Mars Drinks is a member of ETP and buys a large volume of their tea from KTDA factories in Kenya. My assignment is focused on energy reduction in tea processing factories. Since energy costs make up to 60% of the production costs in tea factories, energy reduction can directly benefit the hundreds of thousands of smallholder farmers and their families who process their tea via the KTDA co-operative factories.
In my first three weeks I have executed Energy Audits at 6 factories located in the West and East of Kenya. At two of these factories I also participated in Energy Trainings for factory staff and I supported the commissioning of an Energy Monitoring System at one factory. This system, funded by the program, has been installed at a factory where last year’s Mars Ambassador spent quite a lot of time. The system has been designed according to European standards, it’s very well set up, and has great reporting possibilities.
There are quite a lot of differences between the factories I have visited with some being operated very well at their design capacity. You can see their management are driving for operational excellence; there is hardly any spillage, very little leakage, equipment is well maintained, little rework, and employees seem to be well trained in their job.
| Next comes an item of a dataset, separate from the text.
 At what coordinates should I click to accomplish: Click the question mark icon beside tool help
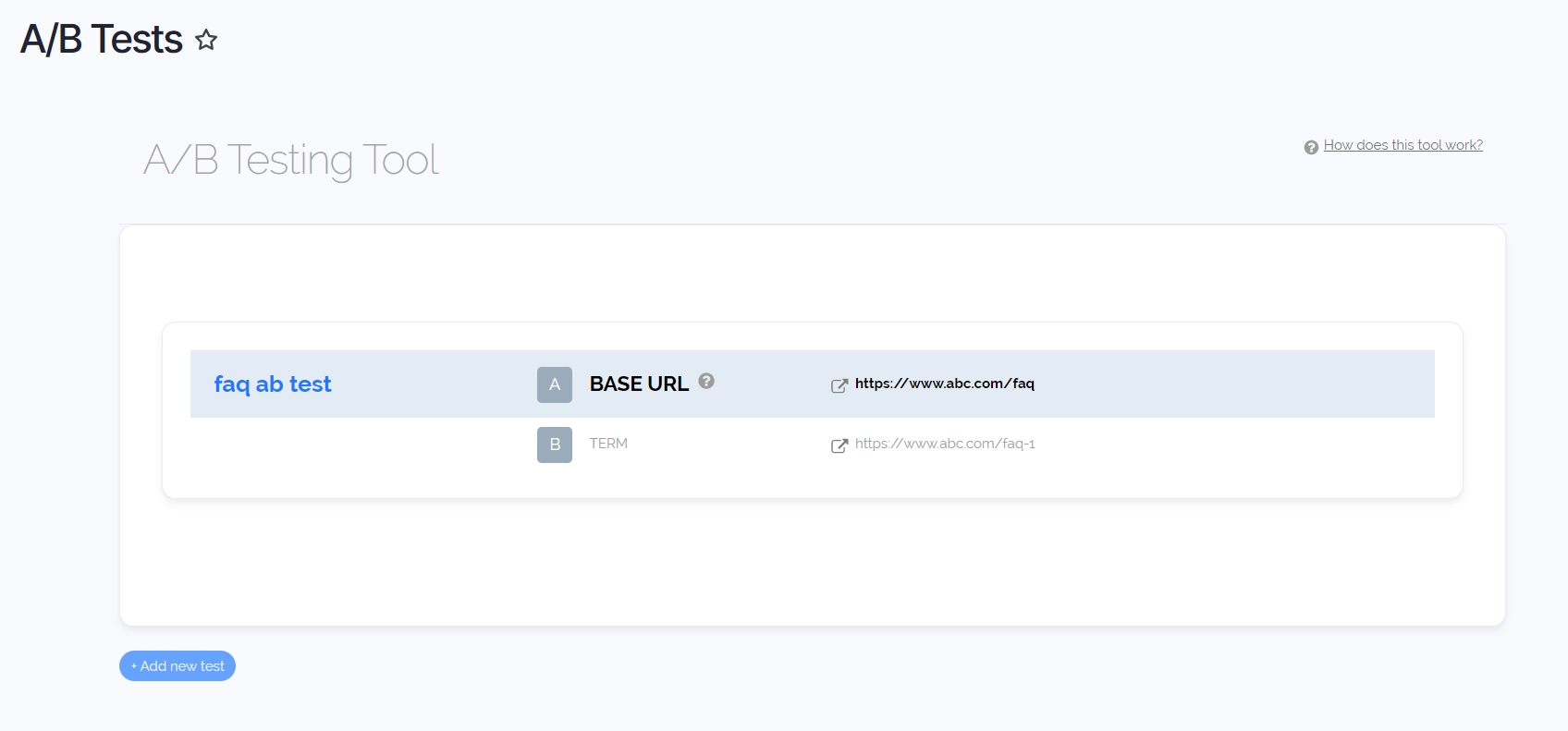coord(1311,147)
While in other factories, equipment is underutilized, machines run idle, process steps are not aligned, maintenance level is low, and people seem to be less engaged. Basically these performance differences are not different from factories I have seen in the Netherlands or elsewhere in Europe, but there are more challenges in Africa. For example, a daily black-out is common, and at some factories the grid electricity fails several times a day and the generator sets have to take over. Nevertheless, KTDA is producing good quality tea at a large scale. KTDA represents more than 560,000 tea producing smallholders with almost 70 factories all over Kenya, producing several hundred million kilograms of dry tea every year.
I advised the factories on many energy related opportunities varying from improvements in the boiler house, fire wood management, leakage repairs in steam and condensate systems, steam trap maintenance, heat reuse, frequency controls on fans, withering optimization and production alignment. There is still a number of ‘low hanging fruit’ that require minimal investments – it’s my opinion that KTDA should be able to improve energy efficiency with a 10 to 20% reduction.
Solutions must, fit the culture – simple robust solutions that require minimal maintenance are the best. For example, a simple spring based hanging scale for measuring the fire wood mass will last forever, while a scale placed on the floor would be broken in no-time at an African wood fired boiler house.
I am very impressed by the knowledge of my Kenyan colleagues with whom I have worked with during the Energy Audits – they’re all highly motivated and educated people. I will miss the hospitality and warm-heartedness of these colleagues and the Kenyan people in general when I go back to Holland. Besides these warm memories, I will take home the knowledge I gained about the very interesting process of tea making.